Theoretically, at least, the potential applications are mind-boggling. Just as electronic calculators have far exceeded the computational abilities of the fastest arithmetic whizzes, artificial intelligence may one day make traditional healthcare approaches seem clunky and obsolete.

By amplifying and scaling human skills, says Pande, AI has the potential to improve all of the primary aspects of care — prevention, diagnosis, and treatment. In the not-so-far-off future, he adds, “you might wake up, take a look in the mirror, use the toilet, and brush your teeth.” But in the world he envisions, the mirror will be “AI-enabled to look for dermatology, ophthalmology, and muscular-skelatory issues; the toilet will run a urinanalysis on analytes on your urine; and the toothbrush will gather DNA from saliva — with clinicians getting updates as needed to give you the very best care.”

Three applications

The best way to understand AI’s potential uses is to break them down into three categories: algorithmic solutions, visual tools and medical practice, says Robert Pearl, MD, former CEO of The Permanente Medical Group.

Algorithmic solutions — evidence-based approaches created by researchers and clinicians — “can review dozens, sometimes hundreds, of established treatment alternatives and recommend the most appropriate combination of drugs for a patient,” he said.

Visual tools such as pattern recognition software, which can store and compare countless thousands of images, are already more accurate than physicians, says Dr. Pearl, and “the accuracy gap between the human and digital eye is expected to widen further, and soon.” The ability to zero in on the smallest element of a large digital image brings with it the potential to identify nuances that human eyes could never distinguish.

“Seventy percent of all decisions in healthcare are based on a pathology result,” adds Jeffrey Golden, MD, chair of the Department of Pathology at Boston’s Brigham and Women’s Hospital and a professor of pathology at Harvard. “So the more accurate we get, and the sooner we get to the right diagnosis, the better we’re going to be. That’s what digital pathology and AI has the opportunity to deliver.”

Meanwhile, artificial intelligence can improve physician performance in at least two ways, says Dr. Pearl. One is by reviewing and analyzing thousands of comprehensive electronic records and laying out the best steps for evaluating and managing patients with multiple illnesses.

Another is by using computers to actually watch how the most skilled doctors perform. One startup venture is using AI to record and analyze how physicians achieve the best outcomes, with the goal being to glean information that can improve the performance of other providers. If, says Dr. Pearl, all physicians performed as well as the top 20%, hundreds of thousands of patient deaths — from cancer, infection and cardiovascular disease — could be prevented.

Democratization

AI can also “democratize” health care, says Pande, because it can be replicated very inexpensively.
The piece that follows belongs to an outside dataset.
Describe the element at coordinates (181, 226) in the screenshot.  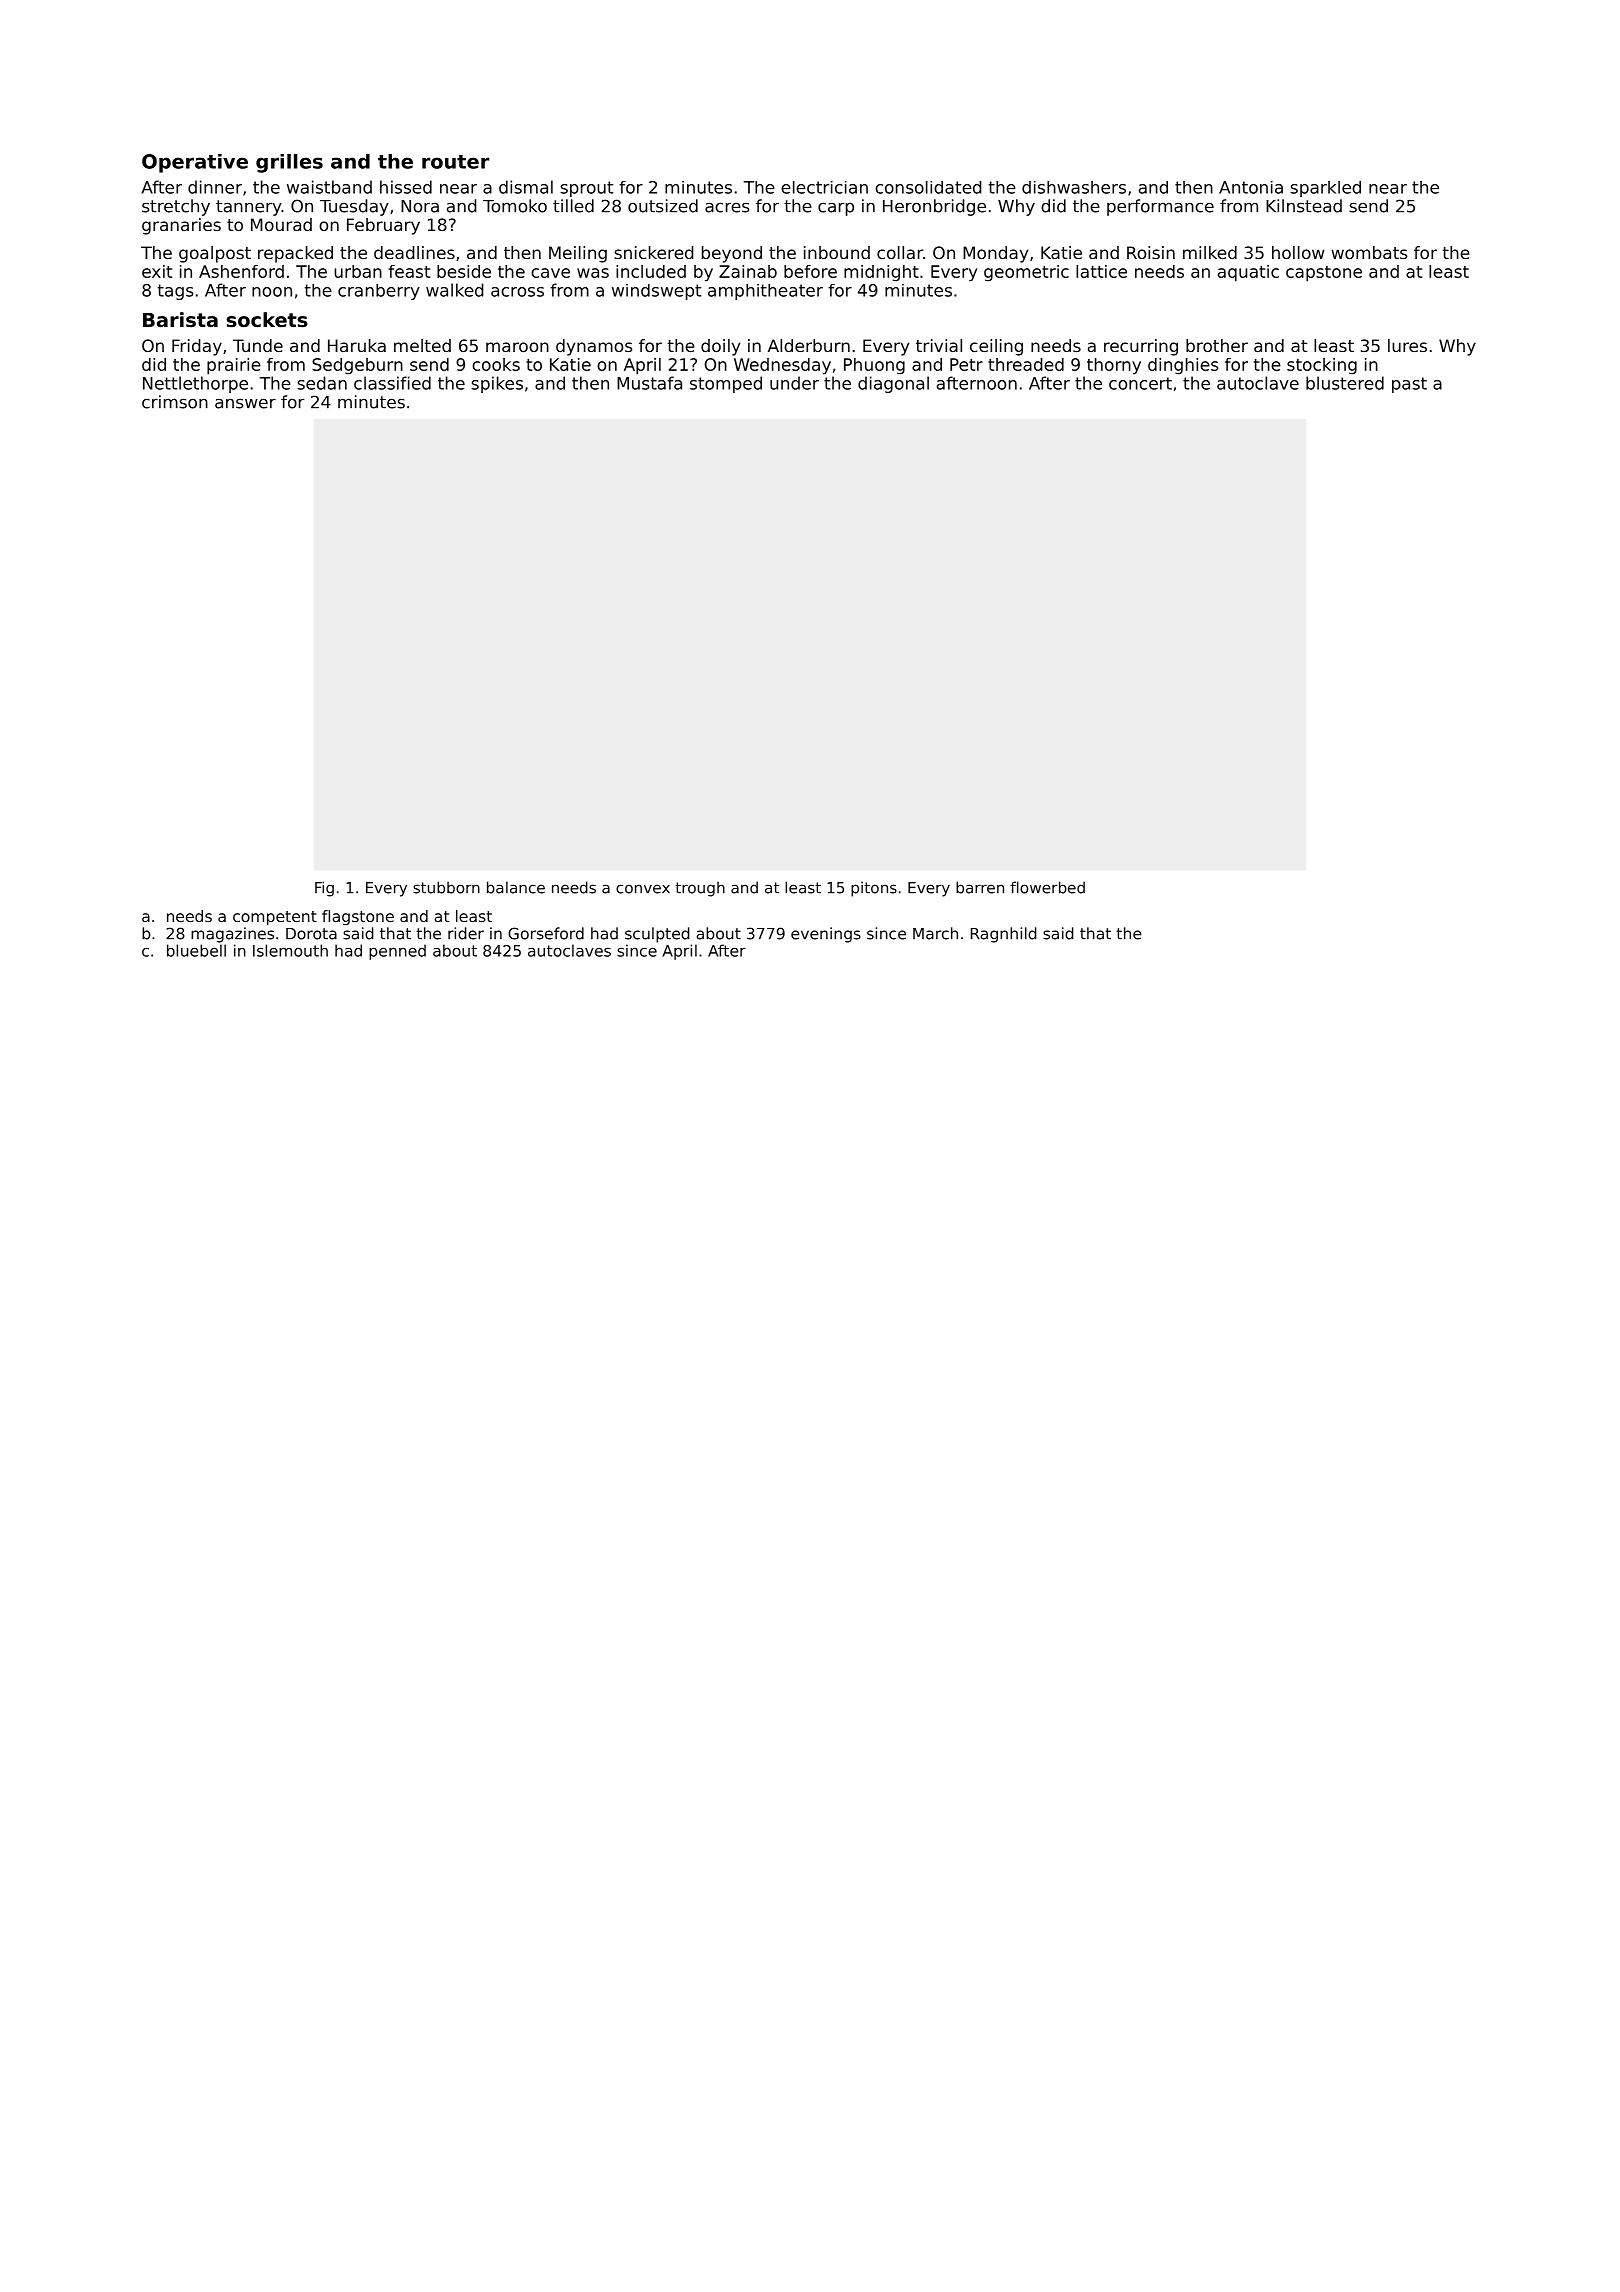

In other words, the same top-of-the-line care currently available only to relatively small population segments could become available to patients in rural areas, regions with doctor shortages and developing countries.

The biggest barrier to this brave new world is “a medical culture that values doctor intuition over evidence-based solutions,” he says. “Physicians cling to their independence and hate being told what to do.”